Truly, beauty is in the eye of the beholder, not the object…
1:18 PM
Kitjar Sukjaidee said…
And yes, Malaysians love guys and gals with a fair complexion, especially among the CHinese Malaysians.
It also puzzles me when I was in Germany, I saw German men and women sunbathing in the NUDE…. urrrghh, trying to get brown all over… maybe, another Farang Kee Nok….
Nah, differnt culture different likings
2:30 PM
Nishiki said…
Indeed, in many Asian countries fair complexion is synonym for beauty. In India, whitening products generate million dollars business, maybe it’s because the hunks and babes of Bollywood have fair complexion? And when I was in Thailand, there’s no lacking of whitening cream in his closet. Even in Malaysia, you can easily find Nivea’s whitening products (for men!) in Watson and Guardian.
2:44 PM
Kitjar said…
I guess, I am an equally vain person too. Besides my usual regiment of facial scrub, facial wash, tonner and moisturizer, I also use Olay Total White Cream occasionally.
Somehow, I feel, I am a little too dark, and it would be best, if I can be a just little fairer… Weird, but very true…. That’s the pressure of skin tone for an Asian!
3:25 PM
trangam said…
I love my brown skin!! And when I said that to my friend last night… (who is as fair as any farang) he told me that I am being racist!!!
But yes, in India, whitening lotions are big business.
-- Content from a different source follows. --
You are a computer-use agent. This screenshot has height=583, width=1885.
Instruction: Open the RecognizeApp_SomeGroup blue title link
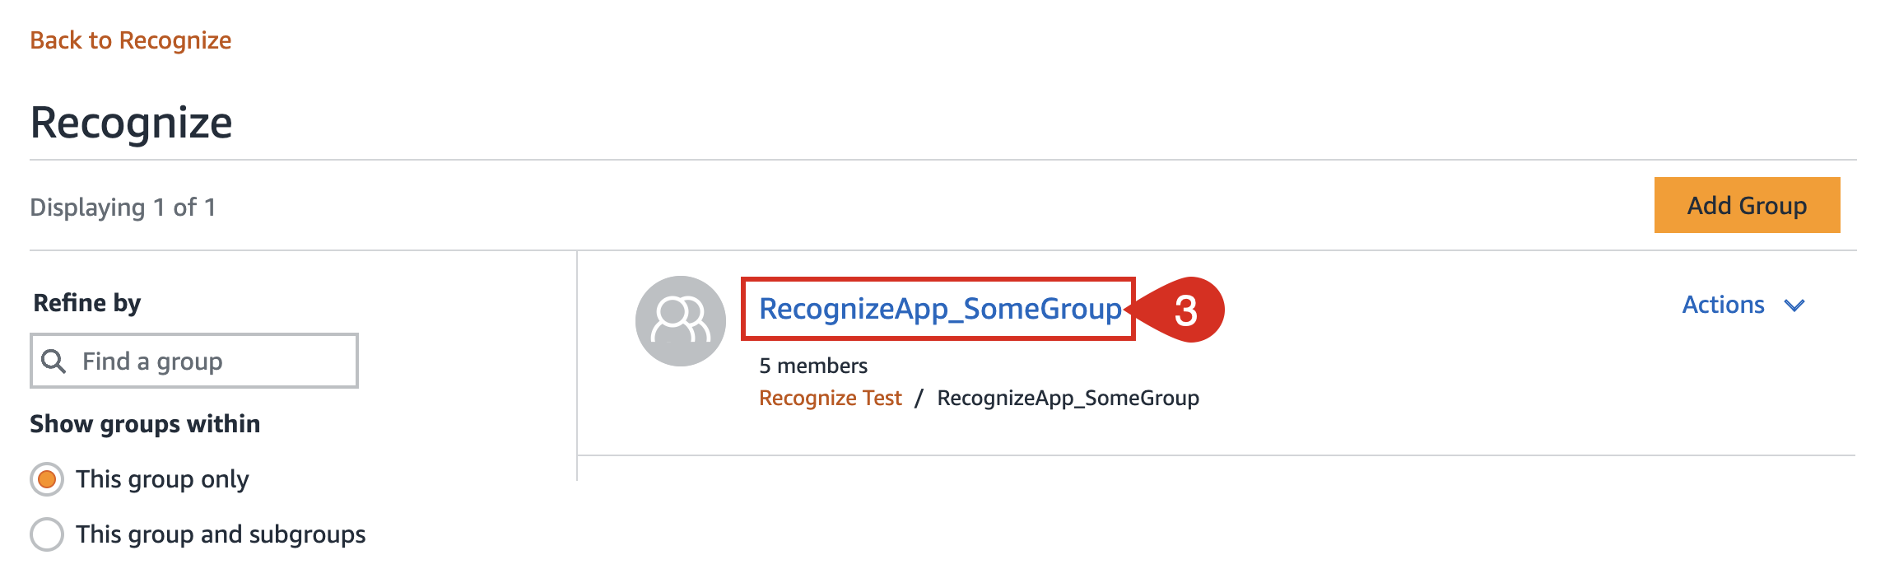point(940,309)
But I know many of us who will not have it any other way. And neither would Lord Krishna & Shiva!
4:50 PM
JD said…
Fair point, Trangam. So, what are we all trying to do? Correct the “mistakes” of the gods?
5:55 PM
Nishiki said…
I was actually refering to my Thai Muslim roommate when I wrote my comment about “whitening cream in his closet”. Maybe I deleted “my roommate” without noticing…
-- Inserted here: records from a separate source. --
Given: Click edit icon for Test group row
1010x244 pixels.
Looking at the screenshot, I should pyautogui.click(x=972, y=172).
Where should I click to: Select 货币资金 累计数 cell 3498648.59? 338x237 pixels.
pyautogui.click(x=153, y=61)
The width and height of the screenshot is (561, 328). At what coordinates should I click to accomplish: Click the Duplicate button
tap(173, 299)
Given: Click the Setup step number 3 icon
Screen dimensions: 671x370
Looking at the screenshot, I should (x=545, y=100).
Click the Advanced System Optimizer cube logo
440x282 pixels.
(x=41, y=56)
Actually I thought I was rather fair and planned to darken my complexion, but most of my friends advised me not to do so, they said I’d look better if my complexion is fairer…hmmm….
6:16 PM
Kitjar said…
Acharn JD - If you read Mao Zedong’s thoughts, Human can move mountains…. so what more of changing our looks…. hee hee
7:18 PM
JD said…
Then Mao would have been quite proud of Thailand’s multi-billion dollar plastic surgery industry!
7:28 PM
canardbidon said…
hmmm… i dunno if the ‘fair is best’ thing works for men here too… i definitely find tanned men more attractive
10:10 PM
mikey said…
“We are beautiful, no matter what they say…words can’t bring you down”
Beautiful by Christina Aguilera
Same ol same ol, really. What you arn’t is what you think is beautiful. It’s the same the world over. Asians want to be fair, Europeans want to be dark. Americans want to be slim .
In my country, during the Great Depression (1929-1939) when people were hungry and starving, ladies with big, fat legs were considered desirable. Now that there’s a MacDonald’s fast food shop on every corner–yup Him–you’re right…we go for Miss Chopstick Legs. Whatever’s hard to come by, that’s what you want…
I spent a large portion of my life trying to arrive at a more-than-comfortable income with ample left over after bills. When I got to that point, then I decided what I wanted was to simplify life and get back to basics. Hence, poor rural upbringing, to semi-affluent big city life, to SE Asian jungle!
Always wanting what we don’t have…what does that say about us humans?!
*LOL* Although I’m actually Thai, I’m not about to go commenting on someone’s weight.
But having read the title of the post, the very first thing that came on to my mind was: “Beautiful is: Whatever that’s not being sung by James Blunt.” I have to apologise if you’re a Blunt fan, but I can’t just stand his voice anymore! Every single radio station in Munich had been playing his song ‘Beautiful’ up and down. Not even to mention the fact that I had to bare to it while I was 3 weeks back in Thailand. *urgh*
BTW, nice blog. Ich nehme auch an, dass Sie - ach, wir sind ja im Netz, sage ich einfach Du, okay?….dass Du Deutsche oder Schweizerin bist, gel? Naja, dann Grüße aus München.